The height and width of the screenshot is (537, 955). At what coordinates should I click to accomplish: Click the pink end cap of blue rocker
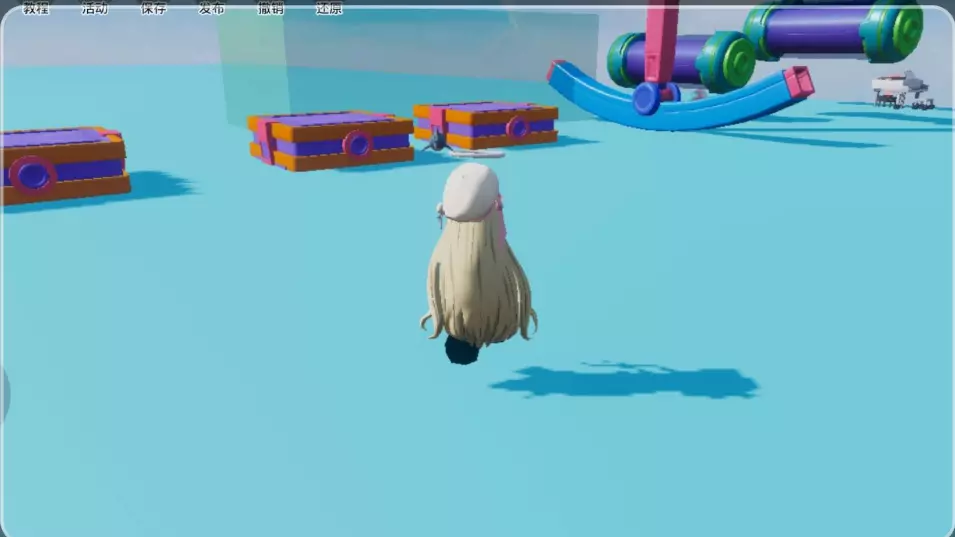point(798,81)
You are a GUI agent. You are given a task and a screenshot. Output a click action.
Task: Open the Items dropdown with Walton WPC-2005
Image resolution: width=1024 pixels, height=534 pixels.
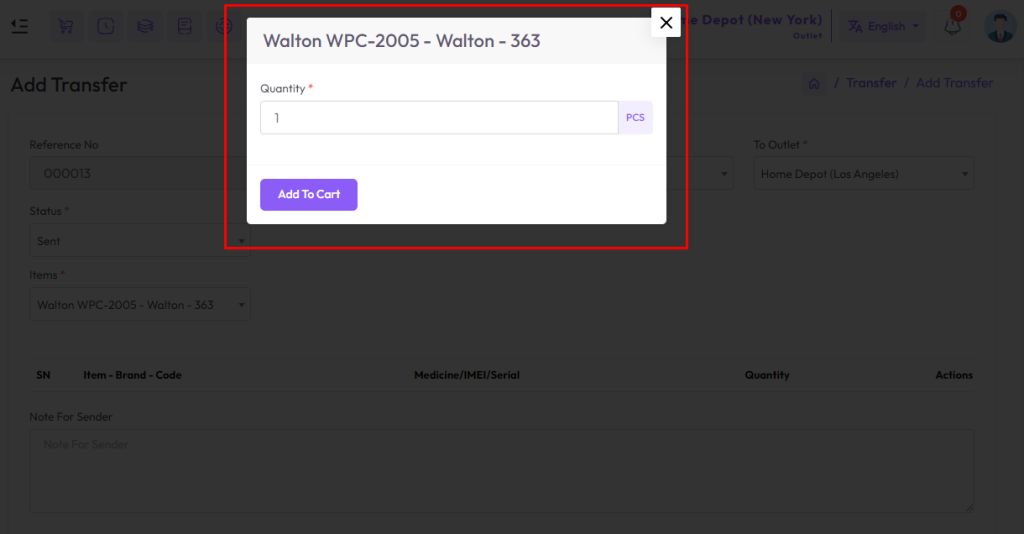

### WHAT NEEDS TO BE DONE
Return exactly the lines starting at the line with "You are a GUI" and ending at the last line of the listing, both ends included; pictures are to be left out.

### ANSWER AREA
You are a GUI agent. You are given a task and a screenshot. Output a click action.
Task: Open the Items dropdown with Walton WPC-2005
Image resolution: width=1024 pixels, height=534 pixels.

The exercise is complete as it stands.